── Available data

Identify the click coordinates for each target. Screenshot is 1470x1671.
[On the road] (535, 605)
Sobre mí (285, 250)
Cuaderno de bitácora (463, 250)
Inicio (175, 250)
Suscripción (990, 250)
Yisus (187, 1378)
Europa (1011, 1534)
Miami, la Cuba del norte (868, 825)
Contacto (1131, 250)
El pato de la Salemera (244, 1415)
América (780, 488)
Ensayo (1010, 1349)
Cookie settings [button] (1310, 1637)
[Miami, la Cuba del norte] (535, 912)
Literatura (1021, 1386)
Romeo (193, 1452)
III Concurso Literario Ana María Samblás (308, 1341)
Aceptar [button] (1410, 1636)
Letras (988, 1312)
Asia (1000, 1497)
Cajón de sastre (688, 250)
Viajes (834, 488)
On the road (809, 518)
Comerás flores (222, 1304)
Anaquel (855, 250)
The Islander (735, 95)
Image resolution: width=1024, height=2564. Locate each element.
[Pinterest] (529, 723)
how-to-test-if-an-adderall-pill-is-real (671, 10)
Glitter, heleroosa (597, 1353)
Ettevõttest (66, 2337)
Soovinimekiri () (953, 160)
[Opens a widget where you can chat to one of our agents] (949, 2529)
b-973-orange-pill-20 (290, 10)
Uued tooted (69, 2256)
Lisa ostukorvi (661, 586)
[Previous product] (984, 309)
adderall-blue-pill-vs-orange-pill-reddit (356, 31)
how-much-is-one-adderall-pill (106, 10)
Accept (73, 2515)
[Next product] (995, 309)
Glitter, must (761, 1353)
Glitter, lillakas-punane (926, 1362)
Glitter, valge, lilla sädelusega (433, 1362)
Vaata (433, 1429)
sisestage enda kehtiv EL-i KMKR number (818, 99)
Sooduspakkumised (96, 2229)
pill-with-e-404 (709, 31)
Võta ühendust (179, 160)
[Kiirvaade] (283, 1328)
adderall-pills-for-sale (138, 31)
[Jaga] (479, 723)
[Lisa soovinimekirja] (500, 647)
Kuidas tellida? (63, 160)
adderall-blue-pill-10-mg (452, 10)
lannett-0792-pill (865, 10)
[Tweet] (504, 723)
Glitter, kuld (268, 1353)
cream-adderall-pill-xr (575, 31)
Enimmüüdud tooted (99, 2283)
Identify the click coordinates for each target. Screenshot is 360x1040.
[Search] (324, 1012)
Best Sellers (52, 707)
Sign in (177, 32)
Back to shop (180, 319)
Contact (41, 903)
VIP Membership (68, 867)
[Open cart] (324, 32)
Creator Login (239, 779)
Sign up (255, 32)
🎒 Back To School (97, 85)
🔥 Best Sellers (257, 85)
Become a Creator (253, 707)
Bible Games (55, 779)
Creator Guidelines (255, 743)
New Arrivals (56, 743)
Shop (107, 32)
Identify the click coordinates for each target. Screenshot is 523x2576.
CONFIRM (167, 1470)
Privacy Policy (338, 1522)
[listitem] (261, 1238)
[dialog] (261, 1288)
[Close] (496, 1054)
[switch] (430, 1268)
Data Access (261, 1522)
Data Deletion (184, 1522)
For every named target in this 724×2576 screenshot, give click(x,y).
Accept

────

• [Instructions to follow]:
Using the data above, print exactly the lines from the line that contains "Sooduspakkumised (96, 2229)" through the line that contains "Sign in (177, 32)", with both included.

• [Solution to the problem]:
Sooduspakkumised (96, 2229)
pill-with-e-404 (709, 31)
Võta ühendust (179, 160)
[Kiirvaade] (283, 1328)
adderall-pills-for-sale (138, 31)
[Jaga] (479, 723)
[Lisa soovinimekirja] (500, 647)
Kuidas tellida? (63, 160)
adderall-blue-pill-10-mg (452, 10)
lannett-0792-pill (865, 10)
[Tweet] (504, 723)
Glitter, kuld (268, 1353)
cream-adderall-pill-xr (575, 31)
Enimmüüdud tooted (99, 2283)
Identify the click coordinates for each target. Screenshot is 360x1040.
[Search] (324, 1012)
Best Sellers (52, 707)
Sign in (177, 32)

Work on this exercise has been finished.